### [ASSIGNMENT]
Transcribe the lines from the line with "on x-tick-label: 3." to the line with "What do you see at coordinates (93, 138)", reproducing them without any change.

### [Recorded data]
- - - -

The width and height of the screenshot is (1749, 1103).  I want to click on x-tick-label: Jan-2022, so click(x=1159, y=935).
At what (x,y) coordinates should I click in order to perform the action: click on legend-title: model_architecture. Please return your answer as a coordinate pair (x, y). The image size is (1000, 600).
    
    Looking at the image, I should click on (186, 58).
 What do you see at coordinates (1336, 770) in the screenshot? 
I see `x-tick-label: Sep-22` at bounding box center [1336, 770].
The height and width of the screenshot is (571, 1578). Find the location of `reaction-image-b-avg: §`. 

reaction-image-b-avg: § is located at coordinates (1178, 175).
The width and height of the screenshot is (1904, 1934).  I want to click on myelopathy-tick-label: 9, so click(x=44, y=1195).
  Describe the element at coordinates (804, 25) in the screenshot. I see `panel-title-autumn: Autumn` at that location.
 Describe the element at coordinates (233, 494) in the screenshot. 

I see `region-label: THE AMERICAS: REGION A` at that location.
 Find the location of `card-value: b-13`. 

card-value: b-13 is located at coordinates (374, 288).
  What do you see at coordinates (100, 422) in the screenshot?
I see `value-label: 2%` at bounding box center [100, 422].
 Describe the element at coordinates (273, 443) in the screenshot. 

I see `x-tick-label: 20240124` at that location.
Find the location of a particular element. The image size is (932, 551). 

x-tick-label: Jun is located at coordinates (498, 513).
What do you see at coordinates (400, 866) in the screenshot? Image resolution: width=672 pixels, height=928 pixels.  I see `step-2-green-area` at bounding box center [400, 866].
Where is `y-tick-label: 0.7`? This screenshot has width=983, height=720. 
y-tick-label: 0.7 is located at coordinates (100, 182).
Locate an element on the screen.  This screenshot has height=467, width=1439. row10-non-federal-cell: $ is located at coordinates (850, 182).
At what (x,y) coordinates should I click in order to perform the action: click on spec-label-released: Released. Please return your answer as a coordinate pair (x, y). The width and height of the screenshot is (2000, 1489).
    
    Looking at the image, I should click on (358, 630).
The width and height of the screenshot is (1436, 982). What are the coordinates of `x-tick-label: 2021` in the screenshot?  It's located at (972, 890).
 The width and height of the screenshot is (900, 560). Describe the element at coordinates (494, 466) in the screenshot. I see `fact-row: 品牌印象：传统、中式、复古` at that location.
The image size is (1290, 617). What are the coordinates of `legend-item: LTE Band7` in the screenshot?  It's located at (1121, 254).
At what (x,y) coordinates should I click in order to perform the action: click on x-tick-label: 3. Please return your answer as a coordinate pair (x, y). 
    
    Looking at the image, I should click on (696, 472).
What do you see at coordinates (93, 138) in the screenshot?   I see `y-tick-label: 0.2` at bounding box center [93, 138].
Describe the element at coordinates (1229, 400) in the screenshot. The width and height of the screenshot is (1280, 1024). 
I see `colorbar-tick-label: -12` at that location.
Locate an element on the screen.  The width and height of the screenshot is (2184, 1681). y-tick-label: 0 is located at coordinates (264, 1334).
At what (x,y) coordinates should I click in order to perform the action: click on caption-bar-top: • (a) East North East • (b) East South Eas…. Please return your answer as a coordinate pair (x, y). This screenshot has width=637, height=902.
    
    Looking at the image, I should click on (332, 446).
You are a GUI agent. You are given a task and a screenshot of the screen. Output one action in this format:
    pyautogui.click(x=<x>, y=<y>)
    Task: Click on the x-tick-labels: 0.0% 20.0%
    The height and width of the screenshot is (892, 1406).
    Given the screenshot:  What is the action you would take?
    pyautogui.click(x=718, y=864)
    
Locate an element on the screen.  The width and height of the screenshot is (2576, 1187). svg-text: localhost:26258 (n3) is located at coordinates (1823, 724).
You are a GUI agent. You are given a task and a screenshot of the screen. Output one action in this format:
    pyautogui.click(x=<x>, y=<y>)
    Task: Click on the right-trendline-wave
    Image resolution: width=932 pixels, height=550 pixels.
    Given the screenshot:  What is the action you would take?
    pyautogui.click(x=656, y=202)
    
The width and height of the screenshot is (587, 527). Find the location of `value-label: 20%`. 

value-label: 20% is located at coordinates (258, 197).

- - - -

### [OUTPUT]
At what (x,y) coordinates should I click in order to perform the action: click on x-tick-label: 3. Please return your answer as a coordinate pair (x, y). 
    
    Looking at the image, I should click on (696, 472).
What do you see at coordinates (93, 138) in the screenshot?   I see `y-tick-label: 0.2` at bounding box center [93, 138].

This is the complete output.